Lindiwe Zulu, a Zuma foreign affairs aide and spokeswoman for the facilitation team that has been shuttling back and forth to Harare, commented after the ZANU-PF politburo rejected the timeline proposed by the Harare government negotiators.
ZANU-PF spokesman Rugare Gumbo dismissed the statement from Pretoria.
“We are Zimbabweans, we decide what we want to do. Negotiations are not cast in stone. We can accept or reject what negotiators have decided, so I don’t want to listen to that kind of nonsense,” Gumbo told VOA Studio 7 reporter Violet Gonda.
After months of haggling over when the next elections should be held, negotiators from President Robert Mugabe's ZANU-PF, the Movement for Democratic Change formation of Prime Minister Morgan Tsvangirai and the smaller MDC wing led by Industry Minister Welshman Ncube unanimously agreed elections should be held next year.
The timeline was stretched out to allow for a constitution to be drafted, a referendum on it to be held, and for myriad electoral and other reforms to be implemented.
But the timeline was almost immediately rejected by the ZANU-PF politburo, the party's supreme decision making body, which insisted elections must be held this year. Mr. Mugabe and ZANU-PF hardliners have been doing the same for many months.
Commented Tsvangirai MDC Treasurer General Roy Bennett: “It might be their machinations and hopes but it is not going to happen.”
The MDC official said reforms should have been in place by mid-February of this year but said ZANU-PF had slowed the process and in particular interfered with the public outreach or comment phase which took far longer and cost more than it should have.
“If we need to do these things correctly and timeously we have to follow a set of reforms in order that we can go into a genuine free and fair election as guaranteed by [the Southern African Development Community, guarantor of power-sharing].

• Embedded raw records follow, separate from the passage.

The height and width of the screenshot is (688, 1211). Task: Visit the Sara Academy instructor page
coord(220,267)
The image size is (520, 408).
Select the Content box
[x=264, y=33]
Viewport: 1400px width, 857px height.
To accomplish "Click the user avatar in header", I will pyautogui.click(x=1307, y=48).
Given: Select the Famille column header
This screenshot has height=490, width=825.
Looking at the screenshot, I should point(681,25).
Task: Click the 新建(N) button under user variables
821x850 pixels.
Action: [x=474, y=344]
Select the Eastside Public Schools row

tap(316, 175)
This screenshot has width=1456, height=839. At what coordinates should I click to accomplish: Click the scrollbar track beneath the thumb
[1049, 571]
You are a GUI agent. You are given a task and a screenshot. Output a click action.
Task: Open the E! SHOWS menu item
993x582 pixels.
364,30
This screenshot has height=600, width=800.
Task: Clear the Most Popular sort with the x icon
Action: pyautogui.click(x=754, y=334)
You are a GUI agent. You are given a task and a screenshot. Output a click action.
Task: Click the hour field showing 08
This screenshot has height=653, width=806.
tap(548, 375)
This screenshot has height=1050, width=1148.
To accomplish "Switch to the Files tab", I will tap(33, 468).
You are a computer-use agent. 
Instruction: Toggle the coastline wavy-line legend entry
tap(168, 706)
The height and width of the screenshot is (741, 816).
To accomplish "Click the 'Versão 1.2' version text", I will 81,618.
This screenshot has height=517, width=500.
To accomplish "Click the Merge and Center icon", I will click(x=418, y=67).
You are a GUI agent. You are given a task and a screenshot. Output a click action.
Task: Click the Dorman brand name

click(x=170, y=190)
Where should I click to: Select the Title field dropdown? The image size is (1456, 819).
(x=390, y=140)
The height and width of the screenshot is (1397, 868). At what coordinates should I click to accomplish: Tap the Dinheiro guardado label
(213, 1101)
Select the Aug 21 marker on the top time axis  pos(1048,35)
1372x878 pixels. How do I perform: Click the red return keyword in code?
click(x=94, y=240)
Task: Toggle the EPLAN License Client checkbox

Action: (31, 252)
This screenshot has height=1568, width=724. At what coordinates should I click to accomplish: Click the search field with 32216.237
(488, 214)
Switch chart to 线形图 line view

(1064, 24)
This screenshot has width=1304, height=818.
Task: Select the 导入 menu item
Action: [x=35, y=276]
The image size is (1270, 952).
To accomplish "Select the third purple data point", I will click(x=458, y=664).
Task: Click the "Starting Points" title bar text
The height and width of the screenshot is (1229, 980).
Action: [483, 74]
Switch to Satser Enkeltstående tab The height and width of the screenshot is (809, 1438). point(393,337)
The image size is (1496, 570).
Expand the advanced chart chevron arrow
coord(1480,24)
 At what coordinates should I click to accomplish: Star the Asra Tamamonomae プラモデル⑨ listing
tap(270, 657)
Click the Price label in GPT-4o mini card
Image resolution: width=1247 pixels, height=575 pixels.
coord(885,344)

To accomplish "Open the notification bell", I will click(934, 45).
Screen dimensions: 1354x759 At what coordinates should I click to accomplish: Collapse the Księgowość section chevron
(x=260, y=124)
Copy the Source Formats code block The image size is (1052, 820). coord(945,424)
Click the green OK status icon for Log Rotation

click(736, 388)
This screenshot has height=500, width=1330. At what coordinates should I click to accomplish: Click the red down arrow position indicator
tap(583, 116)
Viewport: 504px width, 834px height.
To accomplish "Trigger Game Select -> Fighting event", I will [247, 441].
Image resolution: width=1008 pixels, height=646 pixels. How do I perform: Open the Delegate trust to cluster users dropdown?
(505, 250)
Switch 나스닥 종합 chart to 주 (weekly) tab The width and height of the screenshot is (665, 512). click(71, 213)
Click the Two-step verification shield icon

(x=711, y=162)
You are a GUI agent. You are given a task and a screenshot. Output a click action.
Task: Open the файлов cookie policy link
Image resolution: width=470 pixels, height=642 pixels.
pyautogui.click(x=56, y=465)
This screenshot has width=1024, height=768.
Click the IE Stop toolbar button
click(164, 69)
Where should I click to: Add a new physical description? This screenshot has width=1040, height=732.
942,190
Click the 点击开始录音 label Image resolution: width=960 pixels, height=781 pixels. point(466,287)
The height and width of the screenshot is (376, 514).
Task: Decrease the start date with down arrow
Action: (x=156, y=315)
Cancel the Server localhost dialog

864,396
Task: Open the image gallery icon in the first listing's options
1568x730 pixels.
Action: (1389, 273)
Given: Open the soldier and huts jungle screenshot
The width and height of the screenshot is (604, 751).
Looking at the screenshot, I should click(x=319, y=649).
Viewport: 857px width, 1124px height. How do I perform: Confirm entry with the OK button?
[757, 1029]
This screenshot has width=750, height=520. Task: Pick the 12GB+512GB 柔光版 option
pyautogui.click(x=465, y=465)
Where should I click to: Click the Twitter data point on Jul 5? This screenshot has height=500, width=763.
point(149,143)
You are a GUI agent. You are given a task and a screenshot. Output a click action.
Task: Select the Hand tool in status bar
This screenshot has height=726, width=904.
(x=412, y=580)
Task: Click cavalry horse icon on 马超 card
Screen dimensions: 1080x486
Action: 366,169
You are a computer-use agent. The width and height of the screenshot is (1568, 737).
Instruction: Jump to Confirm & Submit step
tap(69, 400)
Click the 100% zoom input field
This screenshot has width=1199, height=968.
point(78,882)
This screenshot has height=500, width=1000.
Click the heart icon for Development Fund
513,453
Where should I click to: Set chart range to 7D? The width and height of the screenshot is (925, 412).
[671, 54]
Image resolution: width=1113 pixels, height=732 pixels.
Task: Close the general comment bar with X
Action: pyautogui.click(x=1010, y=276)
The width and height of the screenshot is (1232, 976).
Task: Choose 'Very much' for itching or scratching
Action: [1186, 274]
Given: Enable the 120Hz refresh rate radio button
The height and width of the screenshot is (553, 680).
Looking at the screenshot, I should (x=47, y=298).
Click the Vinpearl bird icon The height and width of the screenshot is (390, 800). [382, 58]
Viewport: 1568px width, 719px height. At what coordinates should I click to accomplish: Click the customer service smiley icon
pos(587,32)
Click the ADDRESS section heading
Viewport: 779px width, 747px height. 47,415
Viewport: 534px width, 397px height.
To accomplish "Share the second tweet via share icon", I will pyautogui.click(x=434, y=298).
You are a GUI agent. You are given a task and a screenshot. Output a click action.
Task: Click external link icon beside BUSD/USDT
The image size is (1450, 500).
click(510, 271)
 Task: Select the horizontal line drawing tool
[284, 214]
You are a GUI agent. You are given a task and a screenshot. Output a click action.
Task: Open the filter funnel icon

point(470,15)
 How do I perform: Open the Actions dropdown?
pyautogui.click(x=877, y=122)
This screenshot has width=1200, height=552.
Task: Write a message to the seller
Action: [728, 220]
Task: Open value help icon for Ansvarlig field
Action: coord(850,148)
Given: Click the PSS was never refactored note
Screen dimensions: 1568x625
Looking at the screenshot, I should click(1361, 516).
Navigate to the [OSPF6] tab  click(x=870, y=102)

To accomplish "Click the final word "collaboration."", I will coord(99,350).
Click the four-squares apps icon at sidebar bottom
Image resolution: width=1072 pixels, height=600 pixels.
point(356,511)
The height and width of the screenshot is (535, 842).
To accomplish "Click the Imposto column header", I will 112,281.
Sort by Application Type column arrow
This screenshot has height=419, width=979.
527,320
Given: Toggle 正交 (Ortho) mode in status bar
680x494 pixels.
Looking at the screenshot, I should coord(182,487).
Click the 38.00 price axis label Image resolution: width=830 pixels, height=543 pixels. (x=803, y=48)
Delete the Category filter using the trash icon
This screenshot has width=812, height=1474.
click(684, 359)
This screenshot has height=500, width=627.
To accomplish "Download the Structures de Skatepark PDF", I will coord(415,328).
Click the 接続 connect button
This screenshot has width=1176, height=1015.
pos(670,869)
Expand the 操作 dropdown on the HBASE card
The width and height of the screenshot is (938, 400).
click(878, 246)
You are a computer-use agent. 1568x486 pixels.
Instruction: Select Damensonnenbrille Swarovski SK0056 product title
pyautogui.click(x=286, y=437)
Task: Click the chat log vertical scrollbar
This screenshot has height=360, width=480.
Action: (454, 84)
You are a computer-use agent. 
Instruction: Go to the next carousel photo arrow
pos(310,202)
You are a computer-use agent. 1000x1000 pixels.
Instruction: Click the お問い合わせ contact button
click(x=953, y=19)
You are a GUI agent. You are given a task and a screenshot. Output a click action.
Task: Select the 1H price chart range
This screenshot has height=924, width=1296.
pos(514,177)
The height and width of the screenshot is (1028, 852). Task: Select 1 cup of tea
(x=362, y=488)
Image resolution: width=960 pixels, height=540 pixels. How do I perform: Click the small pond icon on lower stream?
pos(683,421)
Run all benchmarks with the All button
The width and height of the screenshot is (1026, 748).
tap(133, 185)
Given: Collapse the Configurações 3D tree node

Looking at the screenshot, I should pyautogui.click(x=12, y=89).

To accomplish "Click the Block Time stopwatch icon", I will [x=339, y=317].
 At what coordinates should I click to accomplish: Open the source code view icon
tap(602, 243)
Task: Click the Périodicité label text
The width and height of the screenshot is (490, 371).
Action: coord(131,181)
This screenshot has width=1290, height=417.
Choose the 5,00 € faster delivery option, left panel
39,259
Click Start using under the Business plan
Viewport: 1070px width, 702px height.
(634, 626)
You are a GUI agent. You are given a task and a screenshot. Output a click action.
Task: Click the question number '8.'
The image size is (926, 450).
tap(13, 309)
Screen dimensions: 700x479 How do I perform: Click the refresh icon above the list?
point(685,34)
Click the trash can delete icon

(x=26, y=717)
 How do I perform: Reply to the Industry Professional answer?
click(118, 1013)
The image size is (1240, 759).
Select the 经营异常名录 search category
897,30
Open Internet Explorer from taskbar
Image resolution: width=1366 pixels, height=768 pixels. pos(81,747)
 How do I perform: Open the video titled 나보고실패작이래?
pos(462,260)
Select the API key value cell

Brian Kagoro, chairman of the Development Foundation of Zimbabwe, said it is more realistic to hold elections next year, but added that it is not enough simply to call for electoral and media reforms when there are so many more issues the co-governing parties must address, including economic recovery and jobs.
The commentator said ordinary citizens are looking for more secure livelihoods and greater dignity in their daily existence.
He urged political parties to promulgate their manifestos between now and the next elections so Zimbabweans will be able to see who is making a commitment to deliver on jobs, social protection, elimination of corruption and other basics.
Kagoro said there needs to be a change in political culture that goes beyond fighting over procedural aspects of the rule of law, constitutional reform and governance.
"These should be the election issues and not so much whether or not we have a new electoral reform commission," Kagoro said.
Zimbabweans should take a cue from the liberation struggle, where the most pressing issue at the late-1970s Lancaster House negotiations leading to the independence of Zimbabwe in 1980 was the cessation of hostilities, Kagoro continued.
“It will be the day after elections that the new government will be faced with these challenges immediately, and it is not enough for a new government to wait to start after the elections. People need to have dialogued about them and reached a consensus on what direction to take beforehand,” Kagoro concluded.